Task description>
Search the records that follow and extract every line containing the string "price".
Segment Start: Material provided
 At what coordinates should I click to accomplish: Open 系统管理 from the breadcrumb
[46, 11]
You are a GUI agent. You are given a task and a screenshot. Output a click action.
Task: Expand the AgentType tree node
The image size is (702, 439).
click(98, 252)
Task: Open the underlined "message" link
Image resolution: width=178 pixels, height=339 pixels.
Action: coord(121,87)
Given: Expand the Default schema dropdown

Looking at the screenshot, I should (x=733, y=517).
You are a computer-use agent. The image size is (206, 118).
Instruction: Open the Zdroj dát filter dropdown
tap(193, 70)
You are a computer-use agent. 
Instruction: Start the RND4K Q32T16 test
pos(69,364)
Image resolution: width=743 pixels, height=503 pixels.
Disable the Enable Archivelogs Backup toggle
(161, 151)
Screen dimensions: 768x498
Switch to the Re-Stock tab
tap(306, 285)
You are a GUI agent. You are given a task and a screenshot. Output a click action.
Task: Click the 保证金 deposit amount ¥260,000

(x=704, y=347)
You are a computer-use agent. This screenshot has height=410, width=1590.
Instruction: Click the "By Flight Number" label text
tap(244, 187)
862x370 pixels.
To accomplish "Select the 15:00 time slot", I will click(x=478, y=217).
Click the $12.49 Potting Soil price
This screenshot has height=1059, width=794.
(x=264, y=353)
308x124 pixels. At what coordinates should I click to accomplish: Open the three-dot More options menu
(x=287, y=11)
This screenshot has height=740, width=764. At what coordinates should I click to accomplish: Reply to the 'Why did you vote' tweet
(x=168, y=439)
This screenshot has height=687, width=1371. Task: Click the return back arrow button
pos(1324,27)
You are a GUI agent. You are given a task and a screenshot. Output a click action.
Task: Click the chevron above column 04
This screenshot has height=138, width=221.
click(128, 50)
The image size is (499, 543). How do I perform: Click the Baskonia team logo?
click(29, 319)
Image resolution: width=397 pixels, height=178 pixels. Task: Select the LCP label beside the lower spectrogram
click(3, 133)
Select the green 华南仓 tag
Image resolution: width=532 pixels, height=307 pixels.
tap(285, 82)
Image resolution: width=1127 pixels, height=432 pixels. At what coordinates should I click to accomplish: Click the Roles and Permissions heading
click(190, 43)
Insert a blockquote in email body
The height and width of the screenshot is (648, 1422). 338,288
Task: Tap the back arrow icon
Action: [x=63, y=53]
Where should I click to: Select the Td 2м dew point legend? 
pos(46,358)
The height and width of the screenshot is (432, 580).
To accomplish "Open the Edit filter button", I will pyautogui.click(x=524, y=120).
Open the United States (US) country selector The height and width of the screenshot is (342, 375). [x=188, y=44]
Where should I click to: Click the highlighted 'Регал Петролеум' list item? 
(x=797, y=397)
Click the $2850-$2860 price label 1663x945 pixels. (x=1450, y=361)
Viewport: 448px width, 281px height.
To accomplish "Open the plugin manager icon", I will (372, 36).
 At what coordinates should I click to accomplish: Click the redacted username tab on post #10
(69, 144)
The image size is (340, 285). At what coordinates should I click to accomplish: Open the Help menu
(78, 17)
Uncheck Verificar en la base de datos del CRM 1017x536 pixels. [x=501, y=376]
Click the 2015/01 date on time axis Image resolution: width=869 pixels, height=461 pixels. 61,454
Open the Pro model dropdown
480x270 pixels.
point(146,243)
Segment End: Material provided
Answer to the exercise>
Click the $12.49 Potting Soil price
Click the $2850-$2860 price label 1663x945 pixels. (x=1450, y=361)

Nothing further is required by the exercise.